The large project of the Sistine Chapel began in 1473. The crumbling remains of the previous building were destroyed, keeping the bases of the walls intact and the asymmetrical plan of the building remained intact.

The construction was reinforced with a base and the ceiling covered with new vaults.
The real reconstruction interventions began in 1477 and lasted about 4 years.

The function of the Sistine Chapel in the past

The Sistine Chapel was used for the ceremonies of the papal court in which the most important figures of the city participated.

The Sistine Chapel seen from the top

The decoration of the Sistine Chapel

The first interior decorations of the Sistine Chapel date back to 1481.
The frescoes were first painted by Perugino and later by some of the most admired artists working in Florence: Domenico Ghirlandaio, Sandro Botticelli and Cosimo Rosselli who collaborated with other artists already present in Rome including Pinturicchio, Bartolomeo della Gatta and Piero di Cosimo.
To decorate the Sistine Chapel's ceiling Pope Julius II called Michelangelo Buonarroti, who completed the decoration of the ceilings and vaults of this apostolic chapel in only 4 years.

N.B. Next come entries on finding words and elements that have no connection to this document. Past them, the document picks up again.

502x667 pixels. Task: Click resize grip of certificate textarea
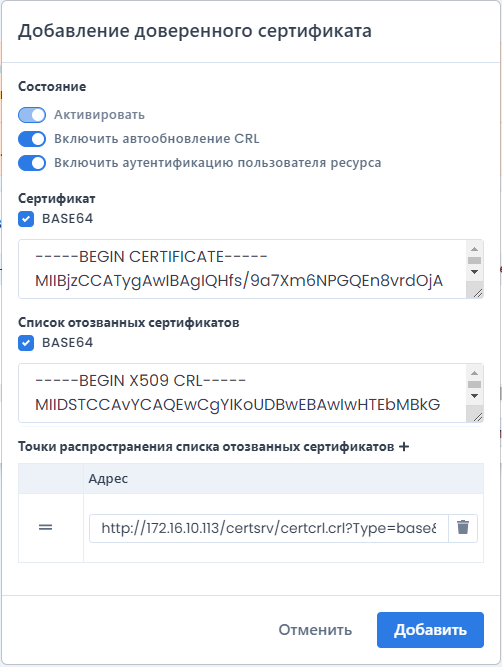[477, 292]
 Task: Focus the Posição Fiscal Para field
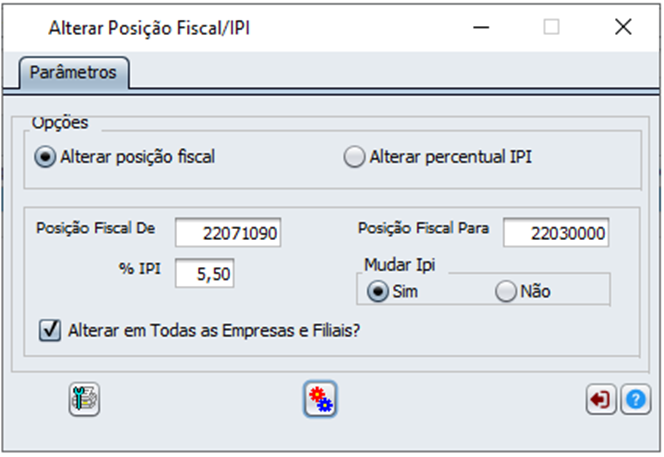[x=556, y=233]
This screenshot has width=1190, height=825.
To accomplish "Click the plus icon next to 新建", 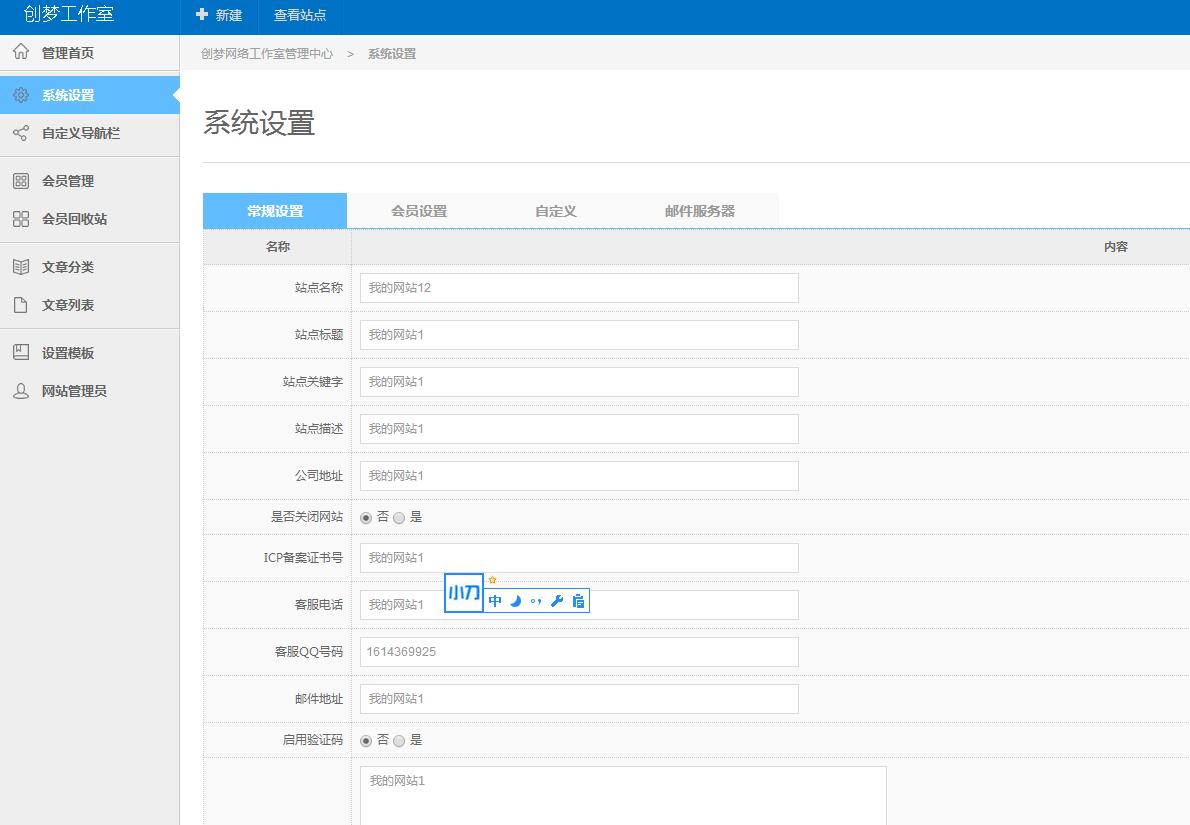I will (202, 15).
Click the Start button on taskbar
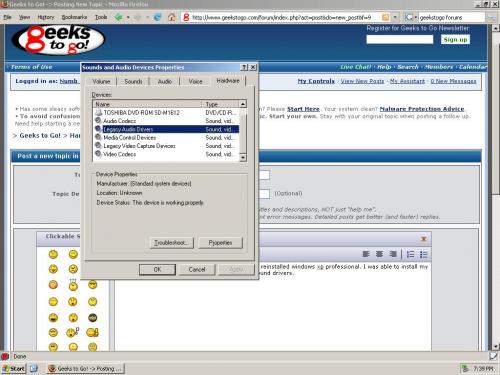Viewport: 500px width, 375px height. pyautogui.click(x=14, y=368)
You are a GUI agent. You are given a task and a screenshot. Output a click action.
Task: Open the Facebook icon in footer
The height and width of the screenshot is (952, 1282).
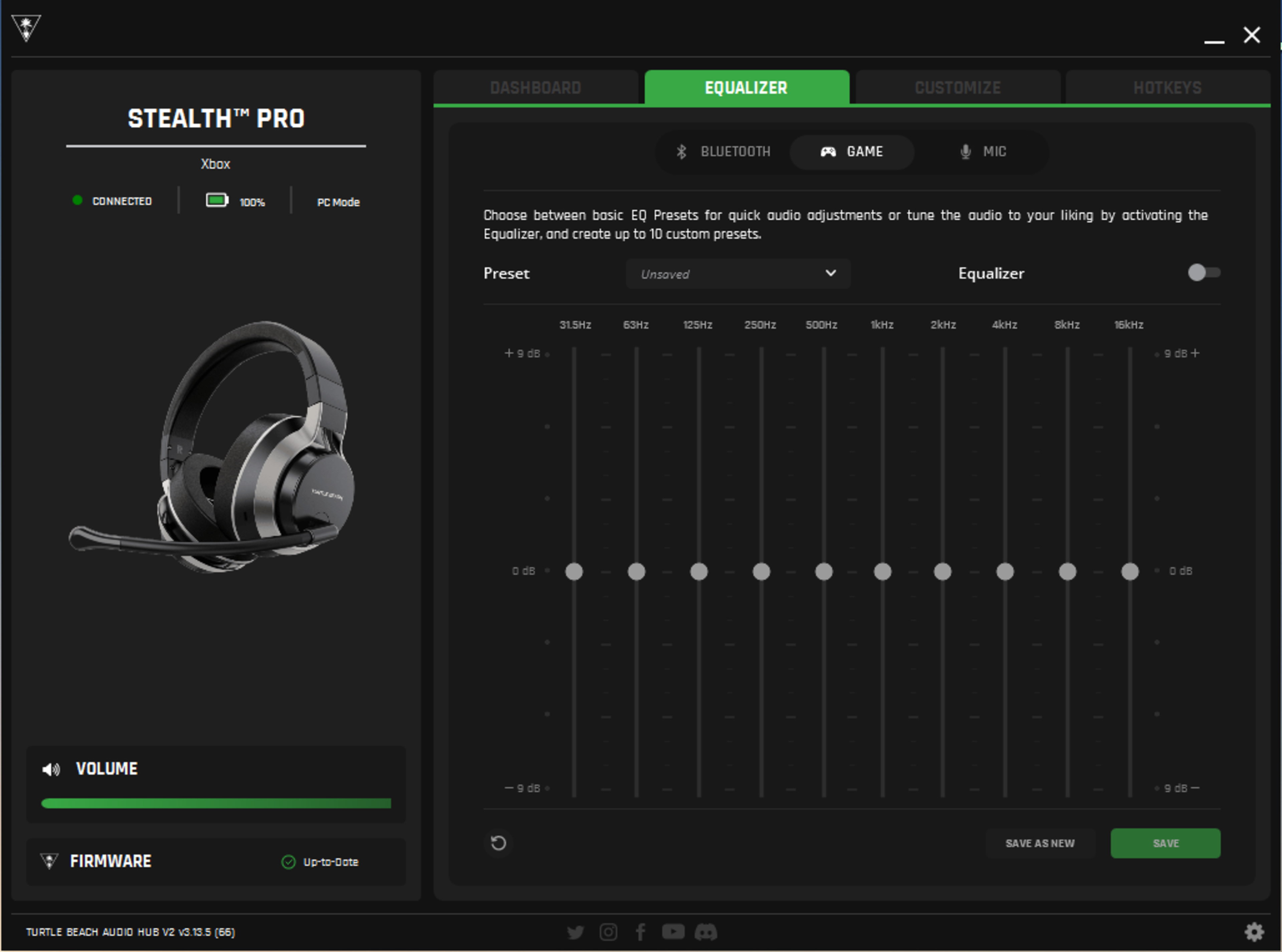click(x=640, y=932)
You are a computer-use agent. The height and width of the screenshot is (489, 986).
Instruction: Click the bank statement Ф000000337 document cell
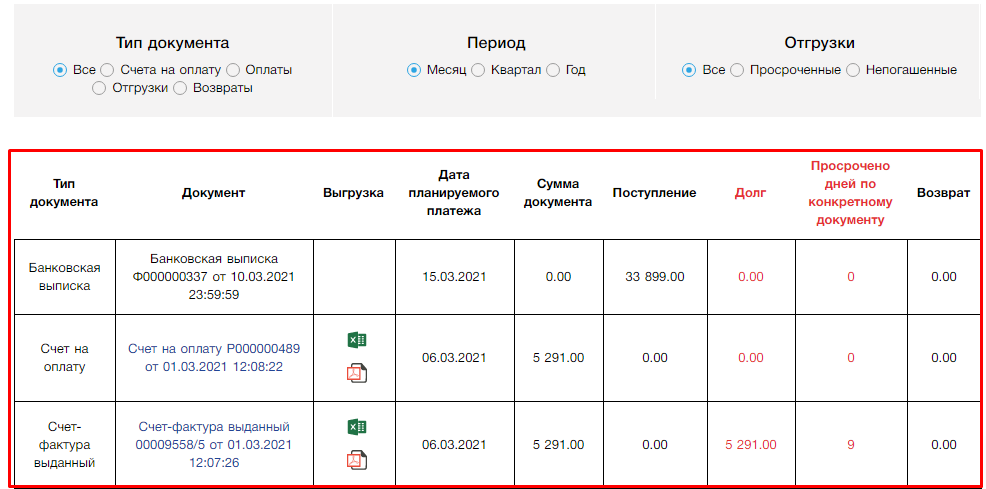click(x=214, y=277)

A work by Perugino inside the Sistine Chapel

The function of the Sistine Chapel today

Since 1878, the Sistine Chapel has been the seat of the Conclave, the assembly that elects the new Pope.
The Conclave only takes place only in the event of the Pope's death or renunciation for personal reasons. The cardinals gather in the Sistine Chapel to elect the new Pontiff.

The last Conclave dates back to 2013, when Cardinal Bergoglio, Pope Francis I, was elected following the resignation of Benedict XVI.